══ SUPPLIED RECORDS ══
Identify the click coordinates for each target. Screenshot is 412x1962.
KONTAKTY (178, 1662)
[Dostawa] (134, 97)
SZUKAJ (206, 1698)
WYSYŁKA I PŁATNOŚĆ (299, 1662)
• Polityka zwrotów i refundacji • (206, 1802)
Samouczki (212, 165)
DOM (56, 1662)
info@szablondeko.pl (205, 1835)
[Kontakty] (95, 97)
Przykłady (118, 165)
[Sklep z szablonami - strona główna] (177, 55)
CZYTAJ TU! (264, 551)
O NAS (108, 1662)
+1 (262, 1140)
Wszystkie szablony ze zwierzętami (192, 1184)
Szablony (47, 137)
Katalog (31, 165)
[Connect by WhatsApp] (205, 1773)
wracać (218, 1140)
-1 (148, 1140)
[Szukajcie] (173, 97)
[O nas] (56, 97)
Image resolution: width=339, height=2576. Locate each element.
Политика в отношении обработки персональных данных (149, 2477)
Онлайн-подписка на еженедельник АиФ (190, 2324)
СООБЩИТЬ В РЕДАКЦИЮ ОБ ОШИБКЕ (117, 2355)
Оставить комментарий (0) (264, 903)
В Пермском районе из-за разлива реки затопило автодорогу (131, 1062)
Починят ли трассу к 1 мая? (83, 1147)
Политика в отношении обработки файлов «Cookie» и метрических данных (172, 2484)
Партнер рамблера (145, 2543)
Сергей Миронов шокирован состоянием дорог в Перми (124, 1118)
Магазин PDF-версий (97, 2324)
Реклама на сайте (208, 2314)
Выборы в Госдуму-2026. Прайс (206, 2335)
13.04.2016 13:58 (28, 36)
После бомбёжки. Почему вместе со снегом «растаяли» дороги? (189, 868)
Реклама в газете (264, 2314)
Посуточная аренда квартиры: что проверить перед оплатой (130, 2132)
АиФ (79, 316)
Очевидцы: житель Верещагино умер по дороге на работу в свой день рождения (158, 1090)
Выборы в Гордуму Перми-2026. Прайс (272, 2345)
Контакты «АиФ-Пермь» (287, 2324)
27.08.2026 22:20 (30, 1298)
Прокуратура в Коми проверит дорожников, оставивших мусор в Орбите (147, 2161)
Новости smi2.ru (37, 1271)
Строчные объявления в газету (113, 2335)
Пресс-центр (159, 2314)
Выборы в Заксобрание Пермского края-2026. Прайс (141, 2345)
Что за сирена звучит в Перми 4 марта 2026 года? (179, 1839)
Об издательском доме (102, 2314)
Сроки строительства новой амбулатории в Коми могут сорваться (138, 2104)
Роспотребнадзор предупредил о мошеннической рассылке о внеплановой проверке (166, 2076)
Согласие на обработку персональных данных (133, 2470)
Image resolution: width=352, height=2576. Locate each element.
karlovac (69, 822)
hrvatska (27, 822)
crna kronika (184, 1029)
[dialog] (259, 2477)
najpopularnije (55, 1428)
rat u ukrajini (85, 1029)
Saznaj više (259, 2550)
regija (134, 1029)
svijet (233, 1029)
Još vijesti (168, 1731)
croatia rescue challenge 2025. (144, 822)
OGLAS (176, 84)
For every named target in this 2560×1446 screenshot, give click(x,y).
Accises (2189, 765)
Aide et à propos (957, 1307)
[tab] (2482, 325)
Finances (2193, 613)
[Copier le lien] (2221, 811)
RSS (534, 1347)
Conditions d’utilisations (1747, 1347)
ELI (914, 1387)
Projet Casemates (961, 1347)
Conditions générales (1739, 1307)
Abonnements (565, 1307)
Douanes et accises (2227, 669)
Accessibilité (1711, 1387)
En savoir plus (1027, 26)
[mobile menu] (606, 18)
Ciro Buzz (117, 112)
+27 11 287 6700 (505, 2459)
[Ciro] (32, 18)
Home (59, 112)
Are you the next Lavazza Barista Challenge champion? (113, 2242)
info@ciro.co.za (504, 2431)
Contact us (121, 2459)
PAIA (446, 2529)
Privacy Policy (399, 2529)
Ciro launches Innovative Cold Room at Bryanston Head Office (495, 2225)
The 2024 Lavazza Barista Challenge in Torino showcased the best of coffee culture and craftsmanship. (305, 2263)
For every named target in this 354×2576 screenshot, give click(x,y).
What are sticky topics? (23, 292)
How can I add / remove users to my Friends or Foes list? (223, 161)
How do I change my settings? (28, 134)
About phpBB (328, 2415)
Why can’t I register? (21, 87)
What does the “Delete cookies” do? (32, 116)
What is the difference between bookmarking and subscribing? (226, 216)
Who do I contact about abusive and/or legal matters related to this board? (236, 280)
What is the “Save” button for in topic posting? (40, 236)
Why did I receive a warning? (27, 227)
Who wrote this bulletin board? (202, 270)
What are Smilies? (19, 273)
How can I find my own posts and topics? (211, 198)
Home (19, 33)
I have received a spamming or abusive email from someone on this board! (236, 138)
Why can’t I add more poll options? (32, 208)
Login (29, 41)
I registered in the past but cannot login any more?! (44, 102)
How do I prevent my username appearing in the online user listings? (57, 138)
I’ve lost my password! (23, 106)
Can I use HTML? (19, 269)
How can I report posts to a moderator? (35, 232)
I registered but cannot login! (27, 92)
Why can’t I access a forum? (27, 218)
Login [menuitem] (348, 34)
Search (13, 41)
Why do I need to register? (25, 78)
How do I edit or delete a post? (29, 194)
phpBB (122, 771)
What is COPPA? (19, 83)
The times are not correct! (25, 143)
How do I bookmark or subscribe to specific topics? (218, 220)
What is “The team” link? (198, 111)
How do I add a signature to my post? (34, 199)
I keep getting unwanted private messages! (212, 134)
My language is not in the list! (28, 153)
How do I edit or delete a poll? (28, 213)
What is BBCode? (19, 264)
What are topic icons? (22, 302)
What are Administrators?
═══
#### WHAT YOU ARE ASKED TO DO:
Write out the full listing without altering anything.

#### REPLY:
Identify the click coordinates for each target. Screenshot is 412x1962.
KONTAKTY (178, 1662)
[Dostawa] (134, 97)
SZUKAJ (206, 1698)
WYSYŁKA I PŁATNOŚĆ (299, 1662)
• Polityka zwrotów i refundacji • (206, 1802)
Samouczki (212, 165)
DOM (56, 1662)
info@szablondeko.pl (205, 1835)
[Kontakty] (95, 97)
Przykłady (118, 165)
[Sklep z szablonami - strona główna] (177, 55)
CZYTAJ TU! (264, 551)
O NAS (108, 1662)
+1 (262, 1140)
Wszystkie szablony ze zwierzętami (192, 1184)
Szablony (47, 137)
Katalog (31, 165)
[Connect by WhatsApp] (205, 1773)
wracać (218, 1140)
-1 (148, 1140)
[Szukajcie] (173, 97)
[O nas] (56, 97)
Image resolution: width=339, height=2576. Locate each element.
Политика в отношении обработки персональных данных (149, 2477)
Онлайн-подписка на еженедельник АиФ (190, 2324)
СООБЩИТЬ В РЕДАКЦИЮ ОБ ОШИБКЕ (117, 2355)
Оставить комментарий (0) (264, 903)
В Пермском районе из-за разлива реки затопило автодорогу (131, 1062)
Починят ли трассу к 1 мая? (83, 1147)
Политика в отношении обработки файлов «Cookie» и метрических данных (172, 2484)
Партнер рамблера (145, 2543)
Сергей Миронов шокирован состоянием дорог в Перми (124, 1118)
Магазин PDF-версий (97, 2324)
Реклама на сайте (208, 2314)
Выборы в Госдуму-2026. Прайс (206, 2335)
13.04.2016 13:58 (28, 36)
После бомбёжки. Почему вместе со снегом «растаяли» дороги? (189, 868)
Реклама в газете (264, 2314)
Посуточная аренда квартиры: что проверить перед оплатой (130, 2132)
АиФ (79, 316)
Очевидцы: житель Верещагино умер по дороге на работу в свой день рождения (158, 1090)
Выборы в Гордуму Перми-2026. Прайс (272, 2345)
Контакты «АиФ-Пермь» (287, 2324)
27.08.2026 22:20 (30, 1298)
Прокуратура в Коми проверит дорожников, оставивших мусор в Орбите (147, 2161)
Новости smi2.ru (37, 1271)
Строчные объявления в газету (113, 2335)
Пресс-центр (159, 2314)
Выборы в Заксобрание Пермского края-2026. Прайс (141, 2345)
Что за сирена звучит в Перми 4 марта 2026 года? (179, 1839)
Об издательском доме (102, 2314)
Сроки строительства новой амбулатории в Коми могут сорваться (138, 2104)
Роспотребнадзор предупредил о мошеннической рассылке о внеплановой проверке (166, 2076)
Согласие на обработку персональных данных (133, 2470)
Image resolution: width=352, height=2576. Locate each element.
karlovac (69, 822)
hrvatska (27, 822)
crna kronika (184, 1029)
[dialog] (259, 2477)
najpopularnije (55, 1428)
rat u ukrajini (85, 1029)
Saznaj više (259, 2550)
regija (134, 1029)
svijet (233, 1029)
Još vijesti (168, 1731)
croatia rescue challenge 2025. (144, 822)
OGLAS (176, 84)
For every named target in this 2560×1446 screenshot, give click(x,y).
Accises (2189, 765)
Aide et à propos (957, 1307)
[tab] (2482, 325)
Finances (2193, 613)
[Copier le lien] (2221, 811)
RSS (534, 1347)
Conditions d’utilisations (1747, 1347)
ELI (914, 1387)
Projet Casemates (961, 1347)
Conditions générales (1739, 1307)
Abonnements (565, 1307)
Douanes et accises (2227, 669)
Accessibilité (1711, 1387)
En savoir plus (1027, 26)
[mobile menu] (606, 18)
Ciro Buzz (117, 112)
+27 11 287 6700 (505, 2459)
[Ciro] (32, 18)
Home (59, 112)
Are you the next Lavazza Barista Challenge champion? (113, 2242)
info@ciro.co.za (504, 2431)
Contact us (121, 2459)
PAIA (446, 2529)
Privacy Policy (399, 2529)
Ciro launches Innovative Cold Room at Bryanston Head Office (495, 2225)
The 2024 Lavazza Barista Challenge in Torino showcased the best of coffee culture and craftsmanship. (305, 2263)
For every named target in this 354×2576 screenshot, give click(x,y).
What are sticky topics? (23, 292)
How can I add / remove users to my Friends or Foes list? (223, 161)
How do I change my settings? (28, 134)
About phpBB (328, 2415)
Why can’t I register? (21, 87)
What does the “Delete cookies” do? (32, 116)
What is the difference between bookmarking and subscribing? (226, 216)
Who do I contact about abusive and/or legal matters related to this board? (236, 280)
What is the “Save” button for in topic posting? (40, 236)
Why did I receive a warning? (27, 227)
Who wrote this bulletin board? (202, 270)
What are Smilies? (19, 273)
How can I find my own posts and topics? (211, 198)
Home (19, 33)
I have received a spamming or abusive email from someone on this board! (236, 138)
Why can’t I add more poll options? (32, 208)
Login (29, 41)
I registered in the past but cannot login any more?! (44, 102)
How do I prevent my username appearing in the online user listings? (57, 138)
I’ve lost my password! (23, 106)
Can I use HTML? (19, 269)
How can I report posts to a moderator? (35, 232)
I registered but cannot login! (27, 92)
Why can’t I access a forum? (27, 218)
Login [menuitem] (348, 34)
Search (13, 41)
Why do I need to register? (25, 78)
How do I edit or delete a post? (29, 194)
phpBB (122, 771)
What is COPPA? (19, 83)
The times are not correct! (25, 143)
How do I bookmark or subscribe to specific topics? (218, 220)
What is “The team” link? (198, 111)
How do I add a signature to my post? (34, 199)
I keep getting unwanted private messages! (212, 134)
My language is not in the list! (28, 153)
How do I edit or delete a poll? (28, 213)
What is BBCode? (19, 264)
What are topic icons? (22, 302)
What are Administrators?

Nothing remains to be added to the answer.